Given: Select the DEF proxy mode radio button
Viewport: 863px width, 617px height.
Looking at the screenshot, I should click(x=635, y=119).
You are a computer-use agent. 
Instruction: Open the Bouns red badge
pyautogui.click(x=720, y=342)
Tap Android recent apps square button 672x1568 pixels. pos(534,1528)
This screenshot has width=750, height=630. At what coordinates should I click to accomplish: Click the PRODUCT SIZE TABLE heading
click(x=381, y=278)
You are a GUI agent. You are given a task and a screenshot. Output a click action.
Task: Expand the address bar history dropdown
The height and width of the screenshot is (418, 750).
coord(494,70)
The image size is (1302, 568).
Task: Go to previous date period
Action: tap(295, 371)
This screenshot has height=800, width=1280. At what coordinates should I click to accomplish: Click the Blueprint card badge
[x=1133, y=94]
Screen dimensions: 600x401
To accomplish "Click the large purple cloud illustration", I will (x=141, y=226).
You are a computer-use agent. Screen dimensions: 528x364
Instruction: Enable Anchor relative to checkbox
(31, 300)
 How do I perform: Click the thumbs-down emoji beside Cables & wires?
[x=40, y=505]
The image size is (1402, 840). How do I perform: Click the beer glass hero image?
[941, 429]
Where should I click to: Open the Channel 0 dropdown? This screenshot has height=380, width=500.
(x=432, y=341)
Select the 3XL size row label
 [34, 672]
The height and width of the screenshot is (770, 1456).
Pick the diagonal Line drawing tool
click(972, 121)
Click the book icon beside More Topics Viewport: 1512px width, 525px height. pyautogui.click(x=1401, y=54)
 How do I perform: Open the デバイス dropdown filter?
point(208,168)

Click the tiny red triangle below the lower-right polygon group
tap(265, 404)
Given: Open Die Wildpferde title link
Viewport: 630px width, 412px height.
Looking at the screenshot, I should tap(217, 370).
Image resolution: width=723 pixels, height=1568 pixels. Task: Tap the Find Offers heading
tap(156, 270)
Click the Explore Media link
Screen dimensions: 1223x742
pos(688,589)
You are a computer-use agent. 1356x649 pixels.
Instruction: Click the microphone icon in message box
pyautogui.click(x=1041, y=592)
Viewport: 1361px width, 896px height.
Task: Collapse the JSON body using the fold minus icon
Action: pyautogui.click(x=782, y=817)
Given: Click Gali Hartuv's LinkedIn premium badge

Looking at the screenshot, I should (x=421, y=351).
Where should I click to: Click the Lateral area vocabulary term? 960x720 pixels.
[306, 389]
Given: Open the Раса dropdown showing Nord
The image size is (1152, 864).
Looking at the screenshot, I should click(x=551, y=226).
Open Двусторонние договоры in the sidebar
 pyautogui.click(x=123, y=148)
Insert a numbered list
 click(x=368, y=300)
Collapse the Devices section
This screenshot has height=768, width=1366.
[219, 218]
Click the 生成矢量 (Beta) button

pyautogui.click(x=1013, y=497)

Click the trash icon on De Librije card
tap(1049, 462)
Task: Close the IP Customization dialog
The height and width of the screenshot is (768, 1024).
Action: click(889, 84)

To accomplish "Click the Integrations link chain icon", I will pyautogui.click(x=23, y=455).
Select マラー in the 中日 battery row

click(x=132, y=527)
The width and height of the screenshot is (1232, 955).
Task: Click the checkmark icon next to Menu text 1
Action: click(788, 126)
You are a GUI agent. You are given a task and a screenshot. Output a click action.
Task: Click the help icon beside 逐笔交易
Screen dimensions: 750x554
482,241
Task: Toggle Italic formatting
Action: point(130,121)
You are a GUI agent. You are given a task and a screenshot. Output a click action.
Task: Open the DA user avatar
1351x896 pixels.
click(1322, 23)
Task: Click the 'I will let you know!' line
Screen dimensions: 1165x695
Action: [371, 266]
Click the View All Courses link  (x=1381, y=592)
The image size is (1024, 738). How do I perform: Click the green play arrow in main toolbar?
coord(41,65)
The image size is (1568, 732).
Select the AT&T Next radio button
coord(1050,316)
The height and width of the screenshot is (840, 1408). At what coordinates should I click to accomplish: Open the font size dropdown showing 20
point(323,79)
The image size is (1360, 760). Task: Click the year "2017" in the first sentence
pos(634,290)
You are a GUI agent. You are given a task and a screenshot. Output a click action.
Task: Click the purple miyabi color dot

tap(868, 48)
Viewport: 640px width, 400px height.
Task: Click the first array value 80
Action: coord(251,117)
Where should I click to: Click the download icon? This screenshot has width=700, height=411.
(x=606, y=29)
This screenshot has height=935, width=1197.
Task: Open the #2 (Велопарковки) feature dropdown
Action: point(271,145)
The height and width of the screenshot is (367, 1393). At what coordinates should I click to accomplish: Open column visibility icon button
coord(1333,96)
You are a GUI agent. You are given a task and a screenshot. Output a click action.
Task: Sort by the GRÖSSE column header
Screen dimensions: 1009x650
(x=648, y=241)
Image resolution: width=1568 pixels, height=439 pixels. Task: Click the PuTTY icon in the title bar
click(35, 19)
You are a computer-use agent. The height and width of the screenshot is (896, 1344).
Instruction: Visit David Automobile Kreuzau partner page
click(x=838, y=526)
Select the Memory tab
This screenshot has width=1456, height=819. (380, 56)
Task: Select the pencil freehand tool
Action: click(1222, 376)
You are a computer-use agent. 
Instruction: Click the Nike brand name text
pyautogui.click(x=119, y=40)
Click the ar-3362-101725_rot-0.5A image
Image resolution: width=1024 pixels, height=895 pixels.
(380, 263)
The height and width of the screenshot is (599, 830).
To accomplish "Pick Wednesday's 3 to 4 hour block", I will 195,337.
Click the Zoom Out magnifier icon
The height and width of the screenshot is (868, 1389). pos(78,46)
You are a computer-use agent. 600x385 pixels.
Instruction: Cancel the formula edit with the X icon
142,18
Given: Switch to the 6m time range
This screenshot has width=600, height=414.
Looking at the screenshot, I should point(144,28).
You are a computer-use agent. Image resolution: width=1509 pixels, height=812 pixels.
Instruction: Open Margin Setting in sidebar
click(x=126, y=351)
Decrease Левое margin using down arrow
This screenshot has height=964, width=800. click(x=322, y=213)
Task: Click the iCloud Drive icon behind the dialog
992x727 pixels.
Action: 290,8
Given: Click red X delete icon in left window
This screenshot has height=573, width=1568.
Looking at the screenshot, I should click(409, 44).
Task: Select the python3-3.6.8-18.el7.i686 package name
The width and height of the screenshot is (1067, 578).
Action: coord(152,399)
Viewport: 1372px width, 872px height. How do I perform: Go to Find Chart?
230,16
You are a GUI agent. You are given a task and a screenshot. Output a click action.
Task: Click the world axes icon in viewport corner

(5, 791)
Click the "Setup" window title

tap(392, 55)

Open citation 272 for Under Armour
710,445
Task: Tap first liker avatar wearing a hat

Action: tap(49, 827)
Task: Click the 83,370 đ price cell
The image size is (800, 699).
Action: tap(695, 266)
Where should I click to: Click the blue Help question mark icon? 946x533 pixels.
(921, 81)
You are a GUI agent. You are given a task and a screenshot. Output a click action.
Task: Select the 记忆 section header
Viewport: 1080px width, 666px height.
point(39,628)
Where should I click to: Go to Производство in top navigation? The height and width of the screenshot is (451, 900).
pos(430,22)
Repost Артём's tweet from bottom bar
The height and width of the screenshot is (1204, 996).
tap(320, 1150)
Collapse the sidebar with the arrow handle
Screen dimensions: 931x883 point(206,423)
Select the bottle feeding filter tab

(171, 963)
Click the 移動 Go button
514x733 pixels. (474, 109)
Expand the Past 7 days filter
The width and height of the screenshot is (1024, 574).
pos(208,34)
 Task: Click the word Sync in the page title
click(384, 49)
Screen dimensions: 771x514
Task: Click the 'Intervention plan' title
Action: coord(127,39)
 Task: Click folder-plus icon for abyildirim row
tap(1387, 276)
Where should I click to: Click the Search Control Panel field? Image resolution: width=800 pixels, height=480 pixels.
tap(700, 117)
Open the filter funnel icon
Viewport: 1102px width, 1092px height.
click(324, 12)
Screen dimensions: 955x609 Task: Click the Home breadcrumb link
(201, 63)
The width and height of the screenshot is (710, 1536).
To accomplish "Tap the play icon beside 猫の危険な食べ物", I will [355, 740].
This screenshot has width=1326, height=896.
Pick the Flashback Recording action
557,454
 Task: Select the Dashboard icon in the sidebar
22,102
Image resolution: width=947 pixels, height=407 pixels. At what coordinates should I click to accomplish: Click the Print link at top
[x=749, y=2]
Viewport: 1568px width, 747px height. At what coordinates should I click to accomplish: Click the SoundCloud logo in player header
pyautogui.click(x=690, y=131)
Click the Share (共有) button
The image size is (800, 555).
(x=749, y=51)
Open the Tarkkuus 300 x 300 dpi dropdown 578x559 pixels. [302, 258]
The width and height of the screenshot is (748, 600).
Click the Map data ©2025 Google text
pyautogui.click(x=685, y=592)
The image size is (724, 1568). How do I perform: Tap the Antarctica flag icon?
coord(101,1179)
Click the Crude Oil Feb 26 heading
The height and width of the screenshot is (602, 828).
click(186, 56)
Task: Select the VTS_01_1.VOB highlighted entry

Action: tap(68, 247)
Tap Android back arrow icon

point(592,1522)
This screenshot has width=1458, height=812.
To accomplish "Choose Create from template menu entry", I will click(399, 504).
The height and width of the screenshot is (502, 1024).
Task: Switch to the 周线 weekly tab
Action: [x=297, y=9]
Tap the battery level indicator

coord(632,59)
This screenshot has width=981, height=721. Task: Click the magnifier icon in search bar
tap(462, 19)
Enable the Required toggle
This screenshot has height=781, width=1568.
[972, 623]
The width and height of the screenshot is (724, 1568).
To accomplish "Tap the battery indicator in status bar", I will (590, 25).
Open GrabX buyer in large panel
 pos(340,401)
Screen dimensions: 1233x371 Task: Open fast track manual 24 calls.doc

# # # #

Copy the lines from the one containing "Where should I click to: Go" through the one containing "will [355, 740].", inclusive, without any changes.

Where should I click to: Go to Производство in top navigation? The height and width of the screenshot is (451, 900).
pos(430,22)
Repost Артём's tweet from bottom bar
The height and width of the screenshot is (1204, 996).
tap(320, 1150)
Collapse the sidebar with the arrow handle
Screen dimensions: 931x883 point(206,423)
Select the bottle feeding filter tab

(171, 963)
Click the 移動 Go button
514x733 pixels. (474, 109)
Expand the Past 7 days filter
The width and height of the screenshot is (1024, 574).
pos(208,34)
 Task: Click the word Sync in the page title
click(384, 49)
Screen dimensions: 771x514
Task: Click the 'Intervention plan' title
Action: coord(127,39)
 Task: Click folder-plus icon for abyildirim row
tap(1387, 276)
Where should I click to: Click the Search Control Panel field? Image resolution: width=800 pixels, height=480 pixels.
tap(700, 117)
Open the filter funnel icon
Viewport: 1102px width, 1092px height.
click(324, 12)
Screen dimensions: 955x609 Task: Click the Home breadcrumb link
(201, 63)
The width and height of the screenshot is (710, 1536).
To accomplish "Tap the play icon beside 猫の危険な食べ物", I will [355, 740].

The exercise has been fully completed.